▶ AIM OF THE EXERCISE: Print the entries below exactly as they appear, from the first line up to and including the line with "Screen dimensions: 999x666". Do not print any pictures.

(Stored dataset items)
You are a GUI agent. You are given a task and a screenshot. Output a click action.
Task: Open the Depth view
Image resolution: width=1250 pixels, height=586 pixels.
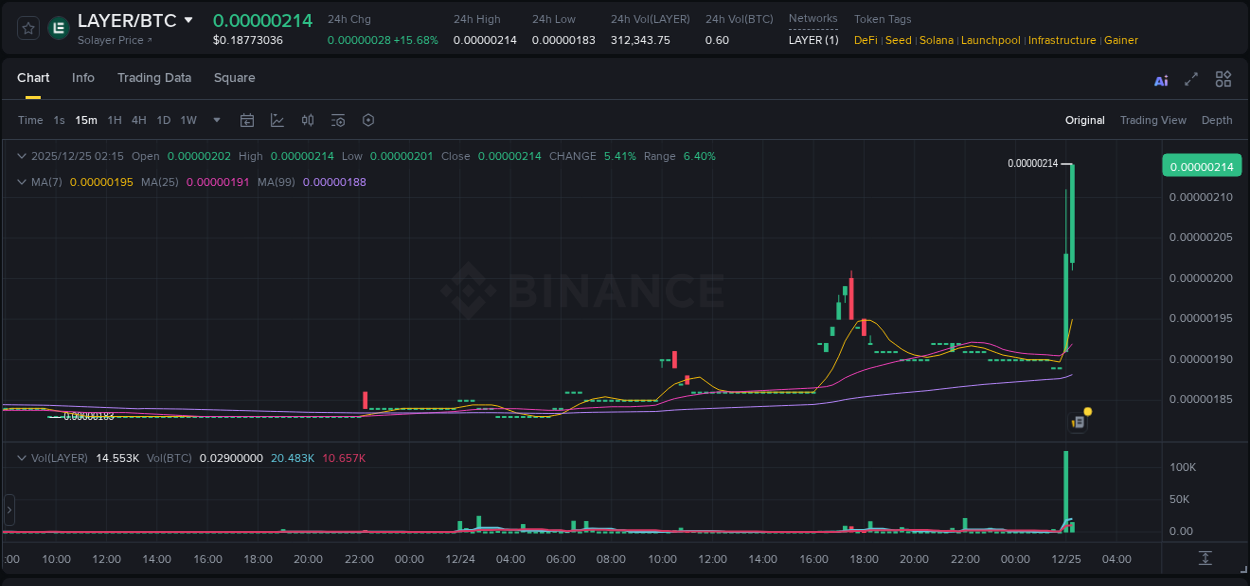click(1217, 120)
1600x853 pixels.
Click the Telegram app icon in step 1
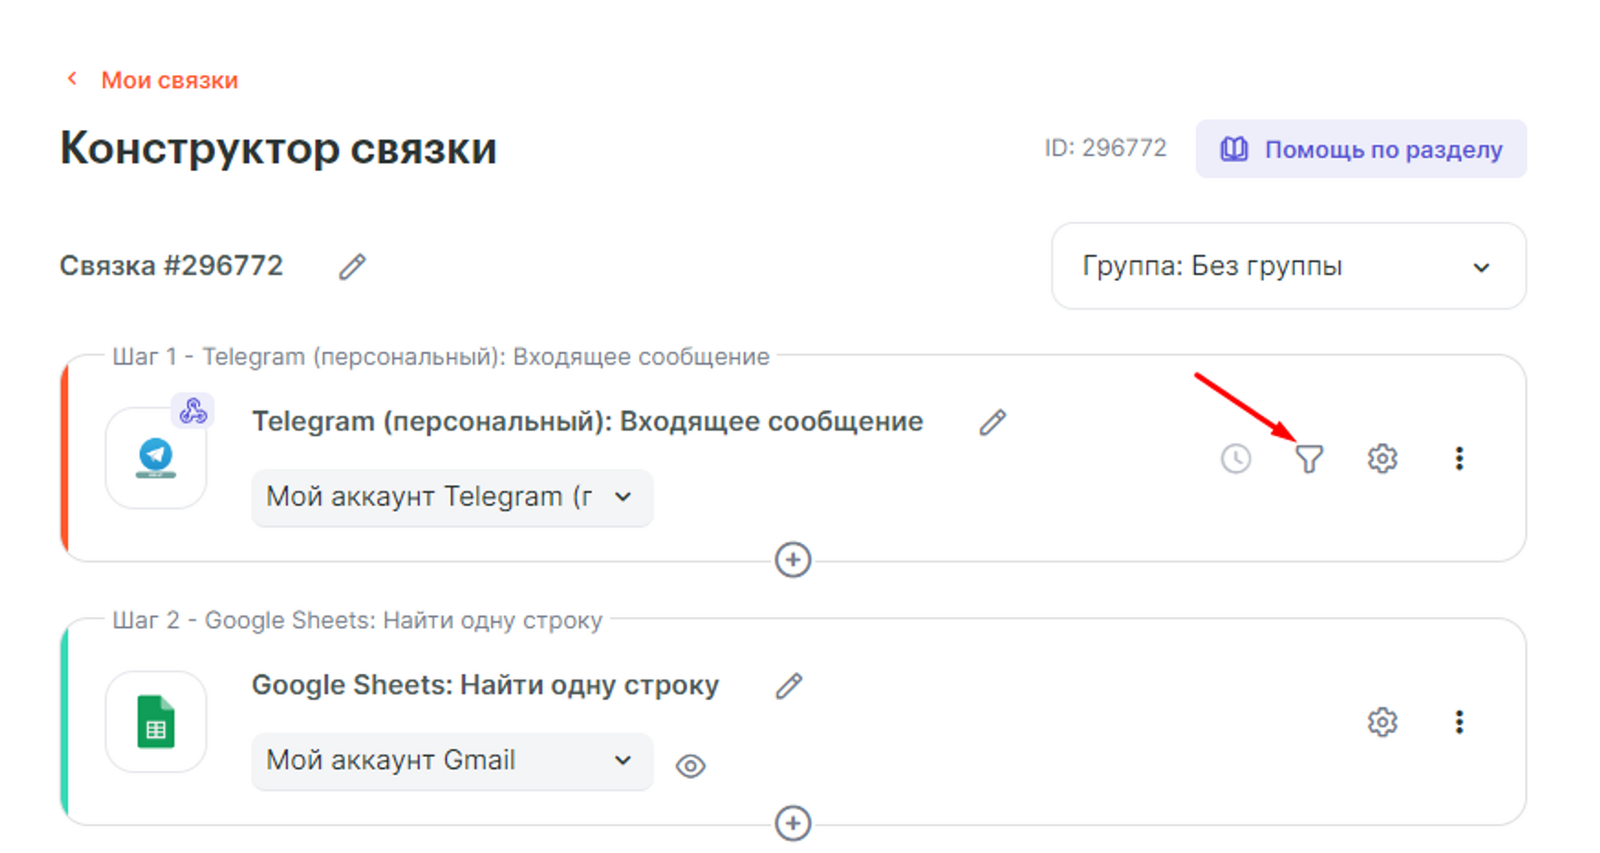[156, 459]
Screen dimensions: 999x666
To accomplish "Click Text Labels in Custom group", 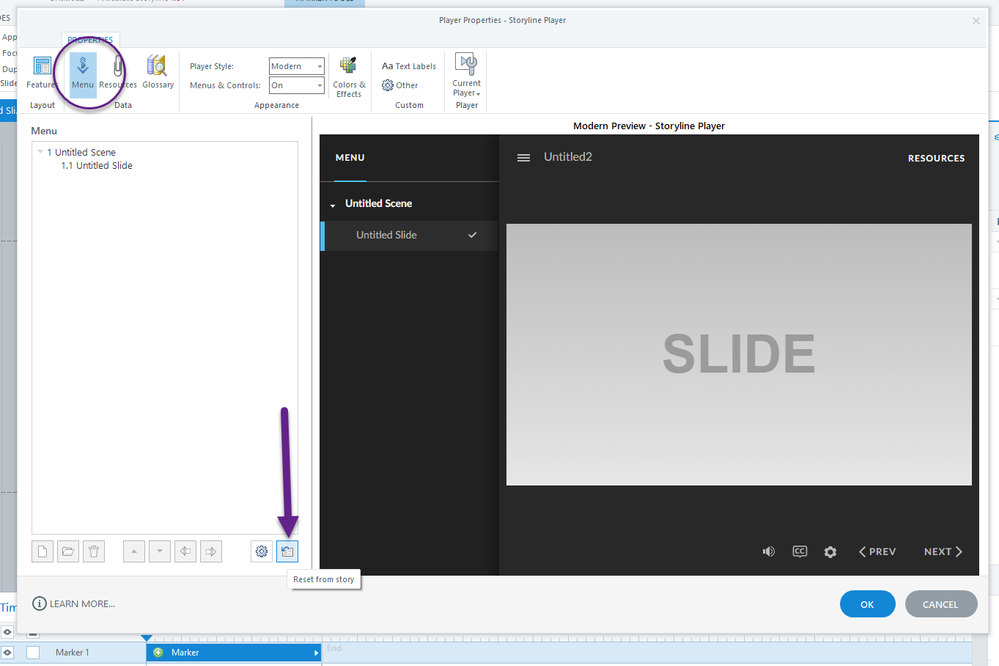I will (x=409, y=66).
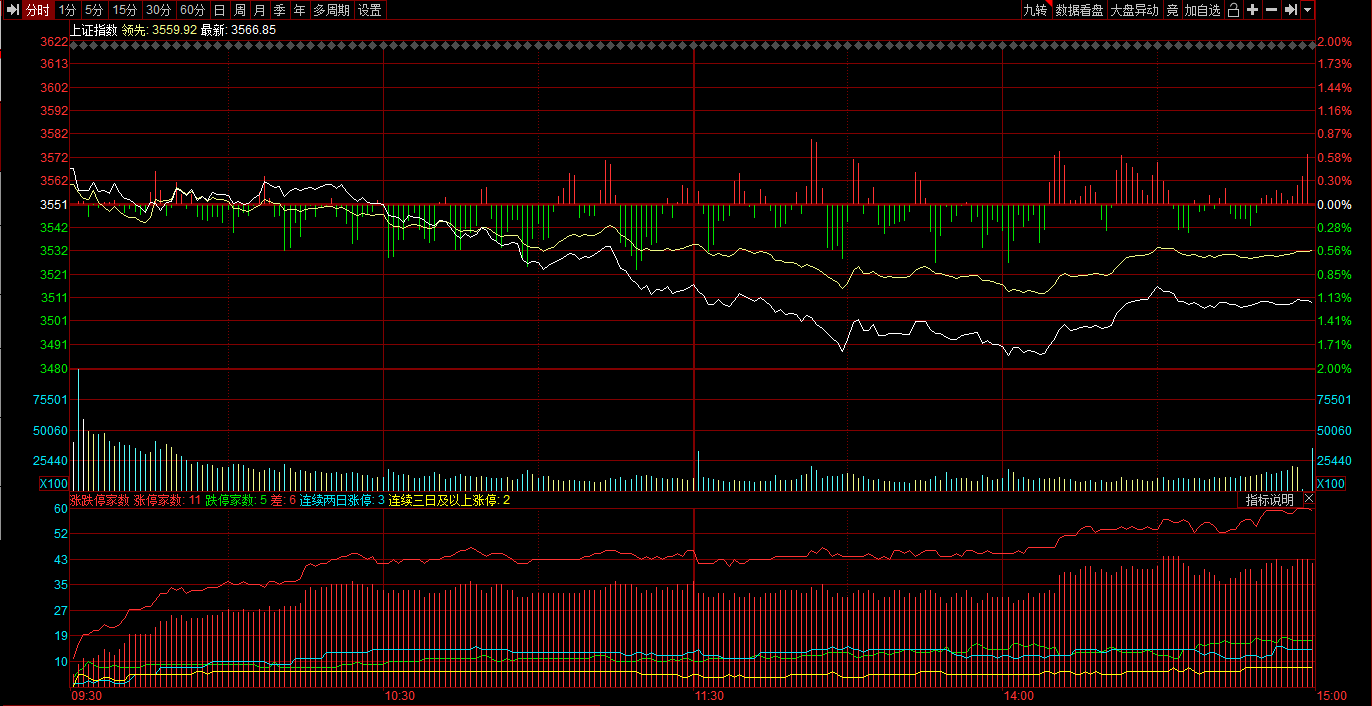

▶ RESPONSE:
You are a GUI agent. You are given a task and a screenshot. Output a click action.
Task: Open the Depth view
Image resolution: width=1250 pixels, height=586 pixels.
click(1217, 120)
1600x853 pixels.
Click the Telegram app icon in step 1
[156, 459]
Screen dimensions: 999x666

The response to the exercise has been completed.